***** Stored data

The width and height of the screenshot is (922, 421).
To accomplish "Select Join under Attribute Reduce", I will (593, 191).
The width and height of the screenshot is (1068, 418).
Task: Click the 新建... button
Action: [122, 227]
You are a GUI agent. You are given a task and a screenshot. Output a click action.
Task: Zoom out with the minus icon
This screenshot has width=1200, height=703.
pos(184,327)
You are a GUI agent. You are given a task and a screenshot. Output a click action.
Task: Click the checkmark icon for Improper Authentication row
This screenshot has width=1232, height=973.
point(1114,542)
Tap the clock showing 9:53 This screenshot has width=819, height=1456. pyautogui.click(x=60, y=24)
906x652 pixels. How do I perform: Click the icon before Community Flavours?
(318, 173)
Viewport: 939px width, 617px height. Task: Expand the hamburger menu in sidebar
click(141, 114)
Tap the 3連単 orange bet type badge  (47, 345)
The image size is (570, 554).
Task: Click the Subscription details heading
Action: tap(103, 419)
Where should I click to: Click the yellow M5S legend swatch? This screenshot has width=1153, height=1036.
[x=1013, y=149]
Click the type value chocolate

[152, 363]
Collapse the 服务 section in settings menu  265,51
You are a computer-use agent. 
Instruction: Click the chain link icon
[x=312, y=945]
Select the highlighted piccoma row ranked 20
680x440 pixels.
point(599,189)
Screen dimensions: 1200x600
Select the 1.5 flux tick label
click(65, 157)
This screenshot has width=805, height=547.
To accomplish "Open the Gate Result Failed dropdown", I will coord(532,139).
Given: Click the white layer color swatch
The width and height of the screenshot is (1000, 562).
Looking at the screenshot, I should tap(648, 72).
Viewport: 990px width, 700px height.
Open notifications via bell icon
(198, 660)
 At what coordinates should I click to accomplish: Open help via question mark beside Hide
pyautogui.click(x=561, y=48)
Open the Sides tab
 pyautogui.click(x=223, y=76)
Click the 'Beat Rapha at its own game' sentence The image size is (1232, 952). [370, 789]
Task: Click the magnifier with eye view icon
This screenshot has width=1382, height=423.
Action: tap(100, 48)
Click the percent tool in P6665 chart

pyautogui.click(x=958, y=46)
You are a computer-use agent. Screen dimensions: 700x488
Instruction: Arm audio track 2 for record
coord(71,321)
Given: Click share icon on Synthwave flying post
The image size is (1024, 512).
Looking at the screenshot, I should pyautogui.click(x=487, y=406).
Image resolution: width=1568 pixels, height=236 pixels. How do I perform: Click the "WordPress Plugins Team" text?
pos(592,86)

**********

**Description of the task**: Copy the records word for word, from the first line through the line containing "pos(184,327)".

**Answer to the problem**:
The width and height of the screenshot is (922, 421).
To accomplish "Select Join under Attribute Reduce", I will (593, 191).
The width and height of the screenshot is (1068, 418).
Task: Click the 新建... button
Action: [122, 227]
You are a GUI agent. You are given a task and a screenshot. Output a click action.
Task: Zoom out with the minus icon
This screenshot has width=1200, height=703.
pos(184,327)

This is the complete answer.